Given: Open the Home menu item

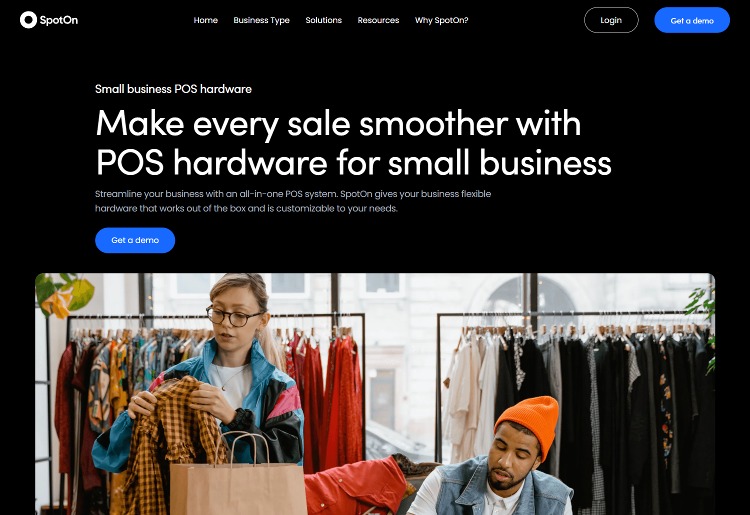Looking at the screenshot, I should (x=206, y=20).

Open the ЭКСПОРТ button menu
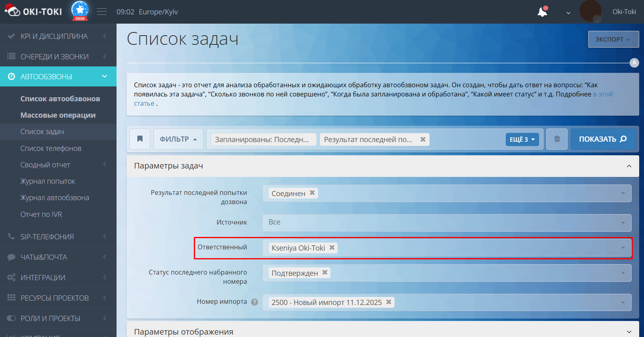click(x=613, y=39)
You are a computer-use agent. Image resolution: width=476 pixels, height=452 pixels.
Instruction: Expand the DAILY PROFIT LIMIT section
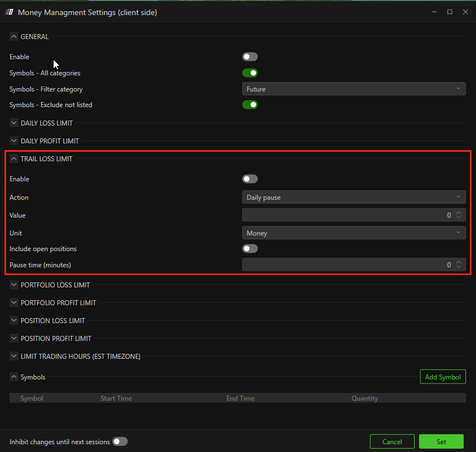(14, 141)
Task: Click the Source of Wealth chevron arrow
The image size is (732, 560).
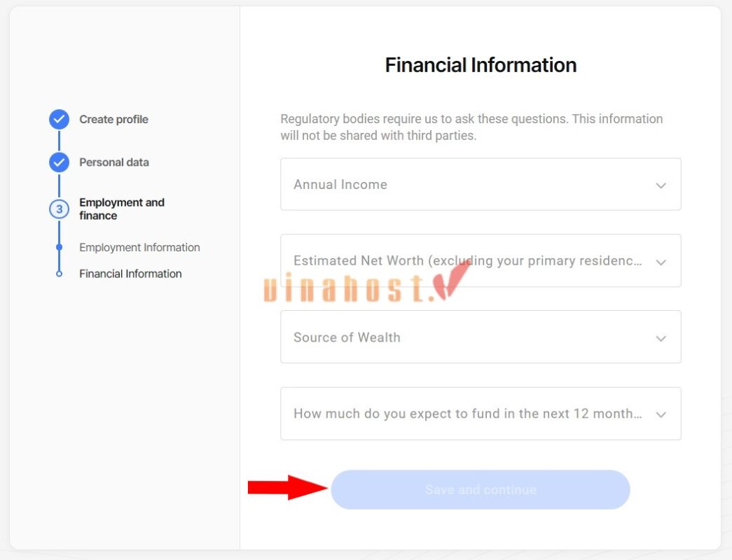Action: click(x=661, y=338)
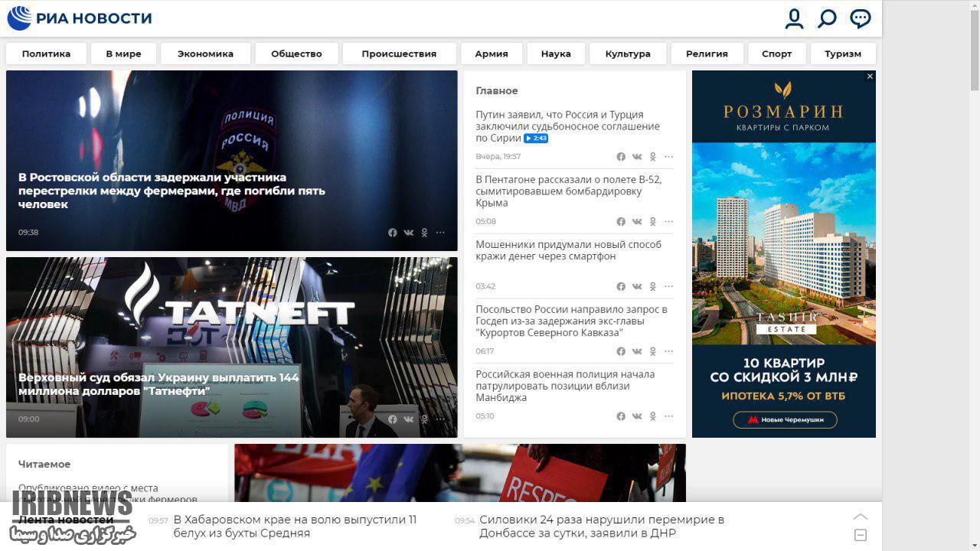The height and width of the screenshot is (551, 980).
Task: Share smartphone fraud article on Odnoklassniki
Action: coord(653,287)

========

TASK ITEM
Pictures in the records must not appear in the copy; transcribe everything else precisely.

EXPECTED OUTPUT
Given: Open the Home menu item

Looking at the screenshot, I should (x=206, y=20).

Open the ЭКСПОРТ button menu
click(x=613, y=39)
You are a computer-use agent. Image resolution: width=476 pixels, height=452 pixels.
Instruction: Expand the DAILY PROFIT LIMIT section
(14, 141)
Task: Click the Source of Wealth chevron arrow
The image size is (732, 560).
Action: click(x=661, y=338)
The height and width of the screenshot is (551, 980).
Task: Share smartphone fraud article on Odnoklassniki
Action: coord(653,287)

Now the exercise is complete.